§ Data supplied:

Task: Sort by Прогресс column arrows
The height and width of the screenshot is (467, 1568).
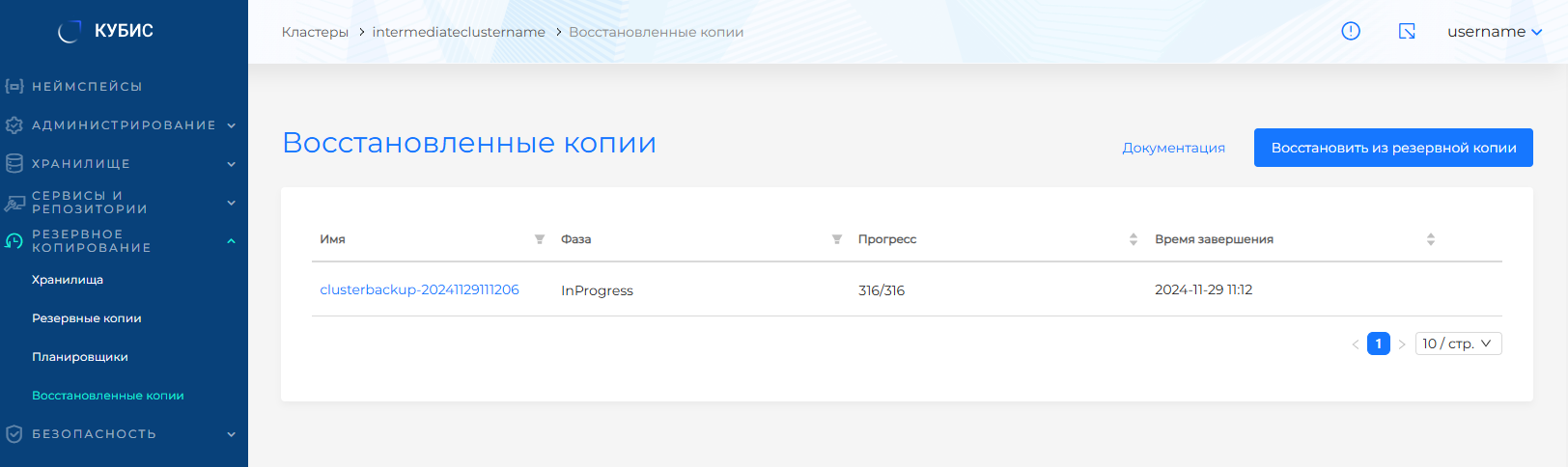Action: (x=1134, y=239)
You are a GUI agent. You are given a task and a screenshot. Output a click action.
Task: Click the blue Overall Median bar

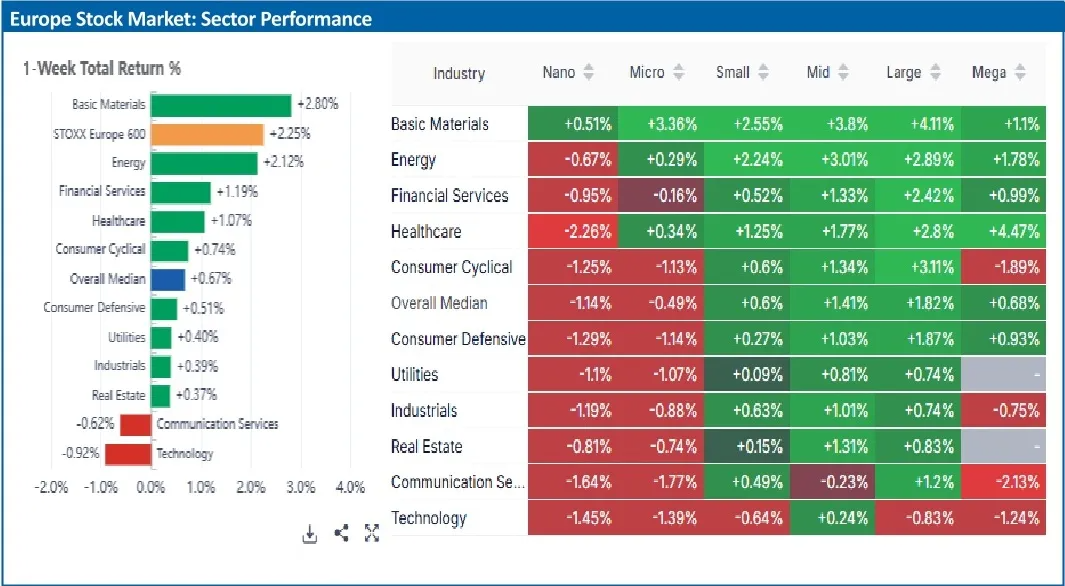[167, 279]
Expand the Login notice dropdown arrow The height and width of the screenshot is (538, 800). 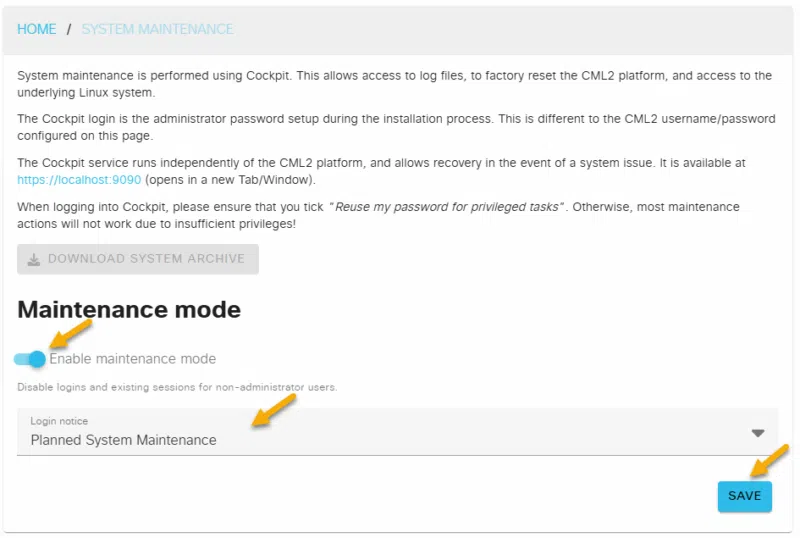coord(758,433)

§ Exercise task: Reproduce, word for word, the lines running from the start of the entries up to and including the line with "Action: (x=1134, y=239)", leaving out the pictures.

§ Solved problem:
Task: Sort by Прогресс column arrows
The height and width of the screenshot is (467, 1568).
Action: (x=1134, y=239)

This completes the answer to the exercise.